ACTION ITEM:
Pictures are to be omitted, and every entry below is to be restated exactly.

INFORMATION PROVIDED:
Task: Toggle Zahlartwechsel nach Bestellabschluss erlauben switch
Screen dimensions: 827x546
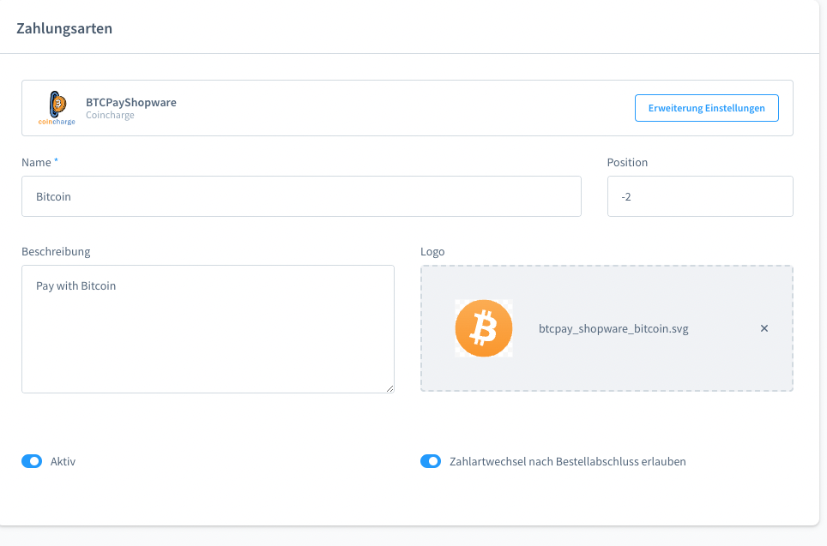Action: click(x=431, y=461)

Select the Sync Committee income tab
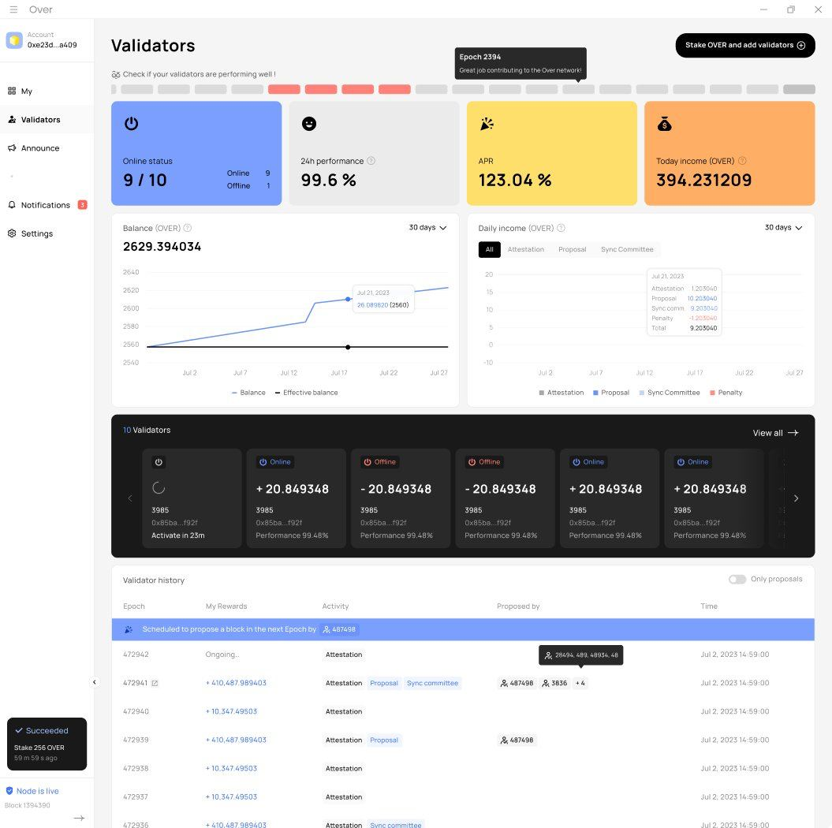[x=627, y=249]
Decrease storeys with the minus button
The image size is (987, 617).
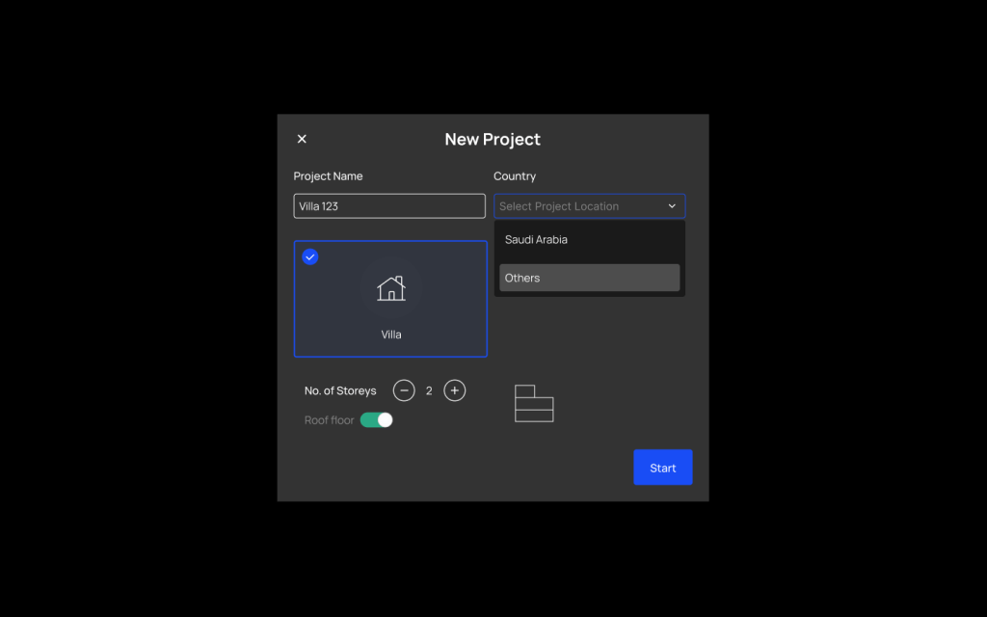[x=404, y=390]
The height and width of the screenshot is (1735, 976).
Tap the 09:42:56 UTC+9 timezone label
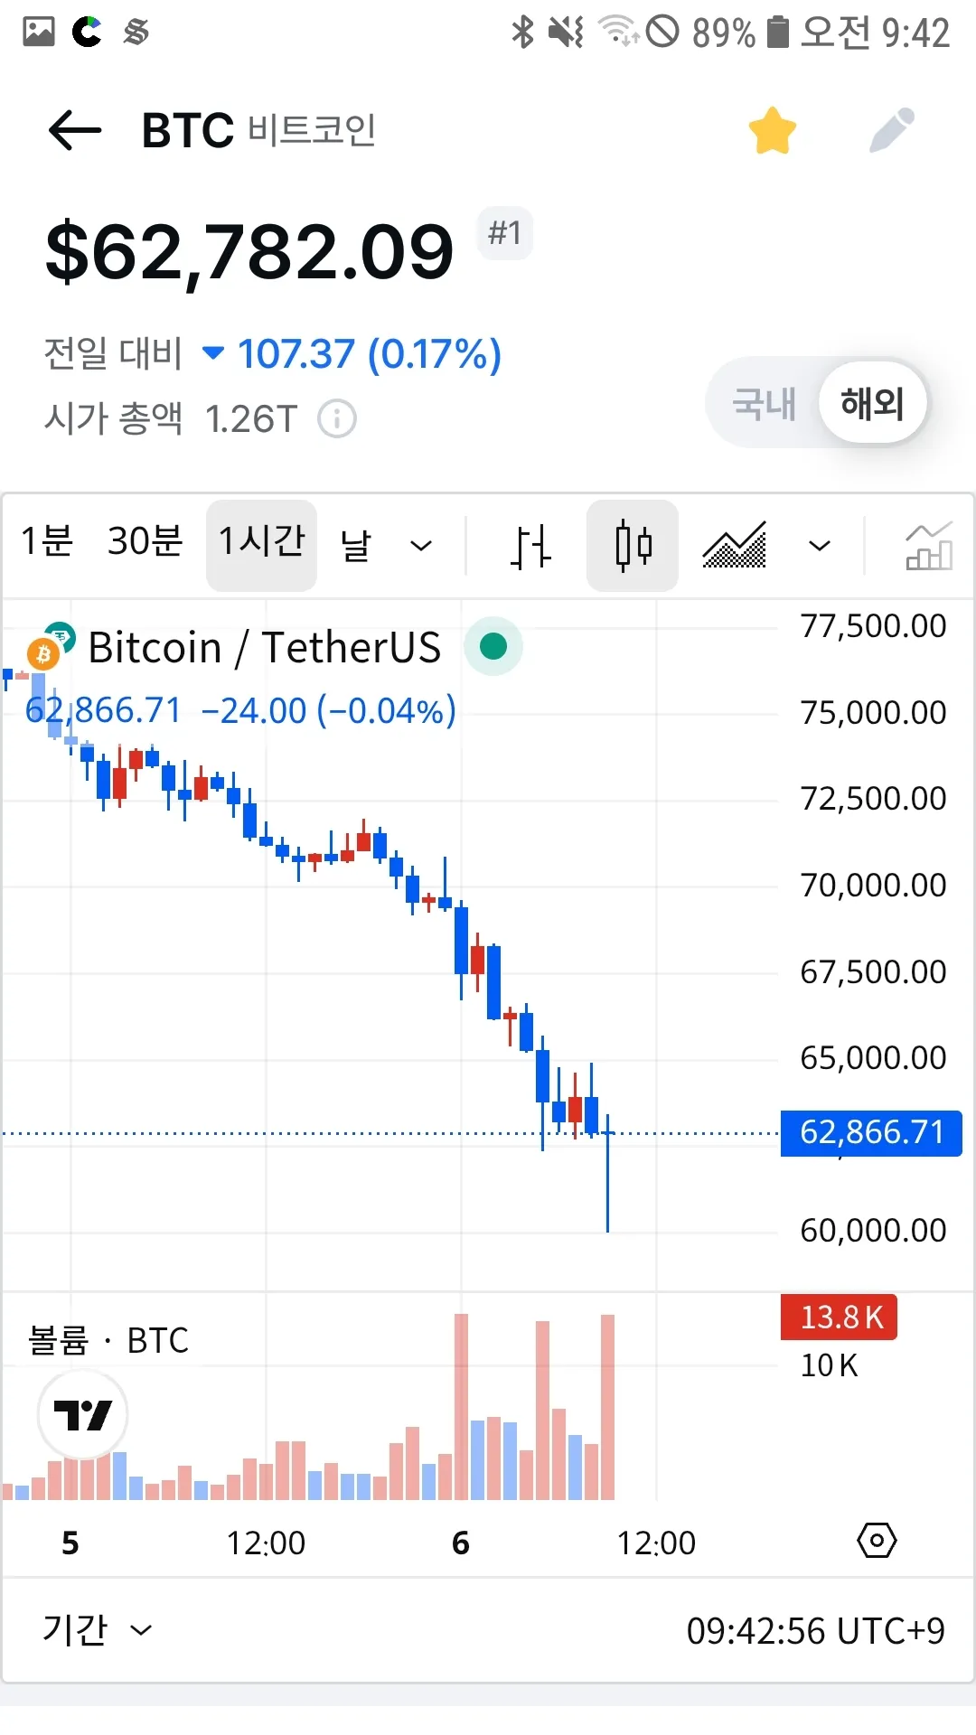[815, 1631]
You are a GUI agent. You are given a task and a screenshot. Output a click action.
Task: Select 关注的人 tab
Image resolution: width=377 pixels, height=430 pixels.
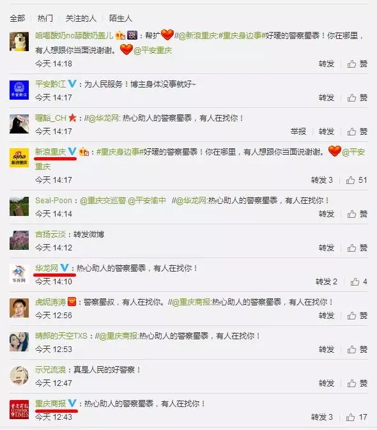(x=81, y=19)
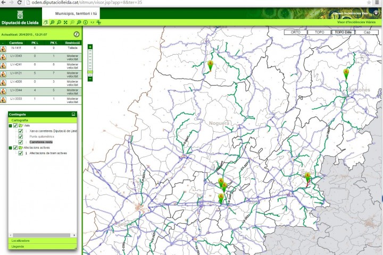Viewport: 383px width, 255px height.
Task: Click the zoom level slider handle
Action: (x=90, y=73)
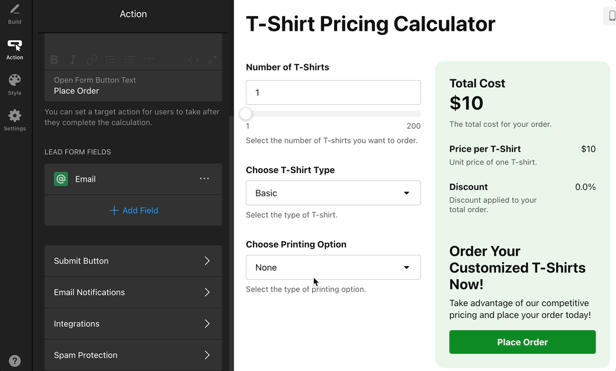Open the Build section in the sidebar
Screen dimensions: 616x371
(x=15, y=14)
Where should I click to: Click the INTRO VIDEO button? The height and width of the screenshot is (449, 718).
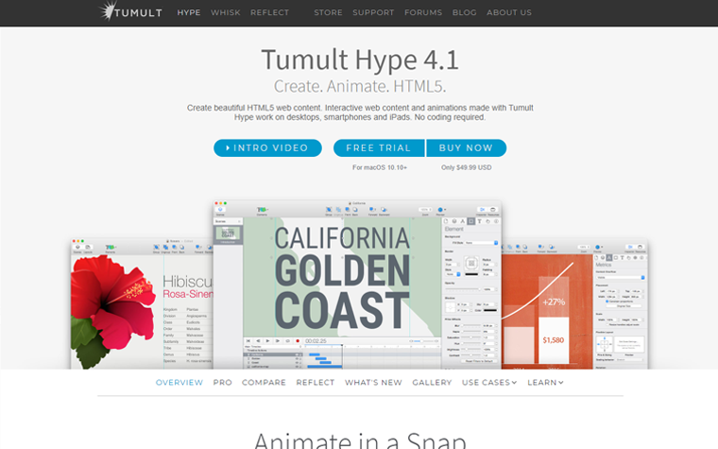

RESULT:
Task: Toggle Zahlartwechsel nach Bestellabschluss erlauben switch
Screen dimensions: 827x546
Action: click(x=431, y=461)

Select the Sync Committee income tab
[x=627, y=249]
Decrease storeys with the minus button
The image size is (987, 617).
[x=404, y=390]
The height and width of the screenshot is (1735, 976).
Tap the 09:42:56 UTC+9 timezone label
[815, 1631]
You are a GUI agent. You are given a task and a screenshot. Output a click action.
Task: Select 关注的人 tab
Image resolution: width=377 pixels, height=430 pixels.
(x=81, y=19)
Viewport: 383px width, 255px height.
Task: Click the zoom level slider handle
Action: (x=90, y=73)
Open the Build section in the sidebar
Screen dimensions: 616x371
(x=15, y=14)
Where should I click to: Click the INTRO VIDEO button? The height and width of the screenshot is (449, 718).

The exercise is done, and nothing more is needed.